------ Task data ------
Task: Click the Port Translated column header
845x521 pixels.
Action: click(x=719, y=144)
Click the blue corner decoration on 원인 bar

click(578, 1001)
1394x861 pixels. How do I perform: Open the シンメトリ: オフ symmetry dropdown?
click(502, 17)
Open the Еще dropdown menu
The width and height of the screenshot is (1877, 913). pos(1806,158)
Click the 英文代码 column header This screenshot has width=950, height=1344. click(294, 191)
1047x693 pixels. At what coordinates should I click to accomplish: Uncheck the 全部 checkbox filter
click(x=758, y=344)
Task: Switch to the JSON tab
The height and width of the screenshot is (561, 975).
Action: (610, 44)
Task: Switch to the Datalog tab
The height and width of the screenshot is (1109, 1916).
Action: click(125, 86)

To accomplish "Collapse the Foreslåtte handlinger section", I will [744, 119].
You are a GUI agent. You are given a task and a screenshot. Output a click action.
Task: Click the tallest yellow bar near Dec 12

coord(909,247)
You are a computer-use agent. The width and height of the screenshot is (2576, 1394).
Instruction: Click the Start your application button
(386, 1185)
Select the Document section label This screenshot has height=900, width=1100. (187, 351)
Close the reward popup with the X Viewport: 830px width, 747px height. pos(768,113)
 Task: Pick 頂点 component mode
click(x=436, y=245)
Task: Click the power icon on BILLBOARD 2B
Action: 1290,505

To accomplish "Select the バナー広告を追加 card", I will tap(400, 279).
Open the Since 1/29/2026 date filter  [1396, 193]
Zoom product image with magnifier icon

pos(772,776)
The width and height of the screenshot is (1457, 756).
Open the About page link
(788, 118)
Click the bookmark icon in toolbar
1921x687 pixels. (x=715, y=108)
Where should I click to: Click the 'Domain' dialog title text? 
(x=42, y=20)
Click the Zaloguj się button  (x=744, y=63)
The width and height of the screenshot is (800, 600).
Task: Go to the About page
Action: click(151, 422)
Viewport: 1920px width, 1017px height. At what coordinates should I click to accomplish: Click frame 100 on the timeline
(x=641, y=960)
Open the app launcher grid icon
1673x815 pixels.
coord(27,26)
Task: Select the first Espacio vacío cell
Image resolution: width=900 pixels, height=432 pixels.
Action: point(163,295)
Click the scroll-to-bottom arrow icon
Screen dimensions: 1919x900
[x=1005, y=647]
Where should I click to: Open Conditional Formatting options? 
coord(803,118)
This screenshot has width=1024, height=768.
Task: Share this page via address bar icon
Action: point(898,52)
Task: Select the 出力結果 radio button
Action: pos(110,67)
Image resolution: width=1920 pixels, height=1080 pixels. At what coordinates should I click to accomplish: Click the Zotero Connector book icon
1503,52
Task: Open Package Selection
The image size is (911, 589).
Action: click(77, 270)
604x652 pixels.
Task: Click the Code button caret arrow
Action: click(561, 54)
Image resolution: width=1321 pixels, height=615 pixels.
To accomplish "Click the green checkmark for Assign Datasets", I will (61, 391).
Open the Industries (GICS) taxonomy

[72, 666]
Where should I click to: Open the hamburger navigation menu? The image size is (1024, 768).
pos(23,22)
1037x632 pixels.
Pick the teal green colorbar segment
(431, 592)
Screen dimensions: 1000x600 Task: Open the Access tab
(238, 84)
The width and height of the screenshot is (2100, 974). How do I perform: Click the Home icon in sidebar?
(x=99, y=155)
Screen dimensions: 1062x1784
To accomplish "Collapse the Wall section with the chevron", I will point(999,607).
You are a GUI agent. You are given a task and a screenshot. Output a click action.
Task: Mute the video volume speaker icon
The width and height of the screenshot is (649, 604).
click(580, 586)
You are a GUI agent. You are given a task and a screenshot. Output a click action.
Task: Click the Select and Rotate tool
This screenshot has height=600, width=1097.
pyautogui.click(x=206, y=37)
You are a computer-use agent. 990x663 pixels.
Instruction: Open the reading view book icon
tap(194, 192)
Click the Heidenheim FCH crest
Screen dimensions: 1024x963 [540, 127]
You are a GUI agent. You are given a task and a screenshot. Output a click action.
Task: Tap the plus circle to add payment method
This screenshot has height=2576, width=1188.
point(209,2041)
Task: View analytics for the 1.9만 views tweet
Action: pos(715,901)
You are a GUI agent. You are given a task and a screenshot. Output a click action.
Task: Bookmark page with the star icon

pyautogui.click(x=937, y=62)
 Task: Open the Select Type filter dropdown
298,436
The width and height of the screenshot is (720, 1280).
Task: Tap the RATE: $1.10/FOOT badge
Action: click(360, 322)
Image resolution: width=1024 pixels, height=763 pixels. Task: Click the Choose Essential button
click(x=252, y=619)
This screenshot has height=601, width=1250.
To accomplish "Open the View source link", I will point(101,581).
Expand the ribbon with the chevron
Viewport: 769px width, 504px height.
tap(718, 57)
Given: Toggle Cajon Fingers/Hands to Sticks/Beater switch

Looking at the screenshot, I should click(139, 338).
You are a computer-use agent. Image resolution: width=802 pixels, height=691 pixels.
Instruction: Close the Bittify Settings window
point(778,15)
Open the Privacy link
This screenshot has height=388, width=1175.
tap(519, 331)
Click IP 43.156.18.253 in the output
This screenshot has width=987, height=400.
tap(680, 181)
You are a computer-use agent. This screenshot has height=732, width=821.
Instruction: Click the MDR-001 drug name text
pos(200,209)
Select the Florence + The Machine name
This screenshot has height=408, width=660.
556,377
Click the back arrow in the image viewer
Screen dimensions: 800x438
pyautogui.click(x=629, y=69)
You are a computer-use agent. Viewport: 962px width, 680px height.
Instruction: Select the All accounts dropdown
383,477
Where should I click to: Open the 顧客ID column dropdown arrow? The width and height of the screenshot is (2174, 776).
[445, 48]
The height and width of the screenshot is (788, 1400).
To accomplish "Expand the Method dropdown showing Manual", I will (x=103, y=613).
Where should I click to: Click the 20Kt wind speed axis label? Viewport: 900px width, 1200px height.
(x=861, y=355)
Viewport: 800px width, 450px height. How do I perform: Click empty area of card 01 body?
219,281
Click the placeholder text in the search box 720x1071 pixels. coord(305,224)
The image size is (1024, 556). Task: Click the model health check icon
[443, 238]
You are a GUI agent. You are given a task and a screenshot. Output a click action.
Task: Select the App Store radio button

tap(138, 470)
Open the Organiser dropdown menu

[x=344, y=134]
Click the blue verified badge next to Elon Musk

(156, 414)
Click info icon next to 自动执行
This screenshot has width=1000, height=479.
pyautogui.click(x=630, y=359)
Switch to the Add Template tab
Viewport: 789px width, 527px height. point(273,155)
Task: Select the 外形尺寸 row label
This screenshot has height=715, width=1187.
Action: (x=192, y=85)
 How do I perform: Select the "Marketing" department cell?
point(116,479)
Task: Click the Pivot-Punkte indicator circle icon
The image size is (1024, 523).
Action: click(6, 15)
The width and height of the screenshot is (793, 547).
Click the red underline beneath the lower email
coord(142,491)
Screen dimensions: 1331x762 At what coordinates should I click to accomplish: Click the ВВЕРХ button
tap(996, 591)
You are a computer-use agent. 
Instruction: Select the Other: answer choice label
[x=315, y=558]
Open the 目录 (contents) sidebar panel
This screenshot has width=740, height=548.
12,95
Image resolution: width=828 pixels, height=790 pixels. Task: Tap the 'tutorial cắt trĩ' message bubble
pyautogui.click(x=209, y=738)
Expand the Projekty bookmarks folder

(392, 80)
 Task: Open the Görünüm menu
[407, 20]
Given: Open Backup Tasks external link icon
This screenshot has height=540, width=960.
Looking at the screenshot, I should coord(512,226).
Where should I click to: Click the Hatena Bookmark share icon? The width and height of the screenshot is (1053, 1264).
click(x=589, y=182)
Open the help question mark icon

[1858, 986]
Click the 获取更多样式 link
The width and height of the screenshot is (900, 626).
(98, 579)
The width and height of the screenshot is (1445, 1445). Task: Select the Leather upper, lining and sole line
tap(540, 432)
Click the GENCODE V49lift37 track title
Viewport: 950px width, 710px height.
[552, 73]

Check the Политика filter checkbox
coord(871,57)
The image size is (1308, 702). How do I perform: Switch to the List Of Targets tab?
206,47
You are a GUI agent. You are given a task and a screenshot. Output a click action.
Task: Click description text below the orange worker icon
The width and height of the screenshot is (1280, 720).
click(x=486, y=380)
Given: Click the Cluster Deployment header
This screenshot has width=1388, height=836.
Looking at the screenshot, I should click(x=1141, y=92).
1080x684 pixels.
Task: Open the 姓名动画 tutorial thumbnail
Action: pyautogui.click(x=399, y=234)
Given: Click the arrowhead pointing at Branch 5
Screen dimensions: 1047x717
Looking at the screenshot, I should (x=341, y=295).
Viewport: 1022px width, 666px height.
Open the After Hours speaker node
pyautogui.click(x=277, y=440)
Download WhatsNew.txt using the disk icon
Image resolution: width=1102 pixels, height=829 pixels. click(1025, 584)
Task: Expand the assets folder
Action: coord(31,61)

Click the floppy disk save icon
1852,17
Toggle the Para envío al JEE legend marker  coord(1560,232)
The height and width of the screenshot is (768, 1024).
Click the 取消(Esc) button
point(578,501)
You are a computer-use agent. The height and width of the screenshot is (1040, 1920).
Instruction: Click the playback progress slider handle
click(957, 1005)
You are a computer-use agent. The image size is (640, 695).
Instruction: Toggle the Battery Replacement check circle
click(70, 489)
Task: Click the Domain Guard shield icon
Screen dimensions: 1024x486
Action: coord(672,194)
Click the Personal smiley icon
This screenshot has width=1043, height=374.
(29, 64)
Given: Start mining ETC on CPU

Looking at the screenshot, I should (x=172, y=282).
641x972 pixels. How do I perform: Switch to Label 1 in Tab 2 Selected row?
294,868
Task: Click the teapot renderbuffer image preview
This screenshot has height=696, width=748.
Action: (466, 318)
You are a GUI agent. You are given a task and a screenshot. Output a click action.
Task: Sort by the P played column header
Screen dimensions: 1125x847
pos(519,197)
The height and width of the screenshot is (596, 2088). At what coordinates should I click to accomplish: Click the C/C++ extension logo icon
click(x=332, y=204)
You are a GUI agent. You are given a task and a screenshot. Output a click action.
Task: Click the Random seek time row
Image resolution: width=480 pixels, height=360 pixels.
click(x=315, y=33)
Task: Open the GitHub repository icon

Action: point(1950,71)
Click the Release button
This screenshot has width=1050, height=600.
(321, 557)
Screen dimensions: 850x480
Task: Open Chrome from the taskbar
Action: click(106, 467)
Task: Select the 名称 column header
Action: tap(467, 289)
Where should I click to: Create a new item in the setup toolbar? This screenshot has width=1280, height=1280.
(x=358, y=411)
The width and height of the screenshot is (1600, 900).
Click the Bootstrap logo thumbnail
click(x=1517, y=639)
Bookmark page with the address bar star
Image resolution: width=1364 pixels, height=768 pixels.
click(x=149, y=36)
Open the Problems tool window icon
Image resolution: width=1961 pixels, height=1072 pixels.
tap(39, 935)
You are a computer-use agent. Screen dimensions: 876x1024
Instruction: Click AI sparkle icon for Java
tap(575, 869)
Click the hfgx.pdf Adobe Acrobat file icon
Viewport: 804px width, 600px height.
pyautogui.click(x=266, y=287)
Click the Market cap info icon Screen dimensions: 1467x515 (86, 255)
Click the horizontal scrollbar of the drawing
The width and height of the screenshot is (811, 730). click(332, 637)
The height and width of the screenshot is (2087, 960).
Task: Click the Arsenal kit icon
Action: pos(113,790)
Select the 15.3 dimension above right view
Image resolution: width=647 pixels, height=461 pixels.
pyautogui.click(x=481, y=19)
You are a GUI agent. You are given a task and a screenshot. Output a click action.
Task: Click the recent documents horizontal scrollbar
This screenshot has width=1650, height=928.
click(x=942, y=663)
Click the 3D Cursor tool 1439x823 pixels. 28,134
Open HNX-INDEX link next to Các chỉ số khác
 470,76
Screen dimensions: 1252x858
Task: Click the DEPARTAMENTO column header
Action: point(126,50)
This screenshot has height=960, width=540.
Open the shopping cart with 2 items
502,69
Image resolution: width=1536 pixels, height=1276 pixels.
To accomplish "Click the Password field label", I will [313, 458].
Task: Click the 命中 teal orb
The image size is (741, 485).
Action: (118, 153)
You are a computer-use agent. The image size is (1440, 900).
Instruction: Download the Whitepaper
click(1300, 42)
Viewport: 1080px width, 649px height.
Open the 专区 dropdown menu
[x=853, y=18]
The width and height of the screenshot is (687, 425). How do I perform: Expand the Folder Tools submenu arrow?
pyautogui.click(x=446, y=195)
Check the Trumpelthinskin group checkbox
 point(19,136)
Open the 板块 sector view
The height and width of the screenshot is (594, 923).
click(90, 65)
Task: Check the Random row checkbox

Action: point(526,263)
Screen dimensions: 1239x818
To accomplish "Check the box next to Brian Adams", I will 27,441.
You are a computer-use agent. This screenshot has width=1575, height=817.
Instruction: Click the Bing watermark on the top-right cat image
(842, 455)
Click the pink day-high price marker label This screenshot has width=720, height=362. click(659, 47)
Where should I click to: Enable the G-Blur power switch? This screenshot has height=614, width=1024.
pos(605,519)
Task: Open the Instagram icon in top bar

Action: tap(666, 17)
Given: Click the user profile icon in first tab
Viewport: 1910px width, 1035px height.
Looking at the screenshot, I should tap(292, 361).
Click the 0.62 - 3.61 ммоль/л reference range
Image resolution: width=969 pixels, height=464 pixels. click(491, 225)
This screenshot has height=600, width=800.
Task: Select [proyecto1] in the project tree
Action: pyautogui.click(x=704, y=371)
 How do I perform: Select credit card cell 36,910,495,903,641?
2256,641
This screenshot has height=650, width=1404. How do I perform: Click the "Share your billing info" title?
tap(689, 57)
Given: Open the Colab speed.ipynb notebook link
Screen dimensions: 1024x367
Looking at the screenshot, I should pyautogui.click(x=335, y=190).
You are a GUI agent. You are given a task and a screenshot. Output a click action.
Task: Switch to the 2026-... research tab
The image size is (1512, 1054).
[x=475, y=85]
------
[What you will do]: With the line that has "Click the Bootstrap logo thumbnail" as the first and the line that has "You are a computer-use agent. Screen" as the last, repeat exactly that run of lines above and no more.

[Written solution]:
Click the Bootstrap logo thumbnail
click(x=1517, y=639)
Bookmark page with the address bar star
Image resolution: width=1364 pixels, height=768 pixels.
click(x=149, y=36)
Open the Problems tool window icon
Image resolution: width=1961 pixels, height=1072 pixels.
tap(39, 935)
You are a computer-use agent. Screen dimensions: 876x1024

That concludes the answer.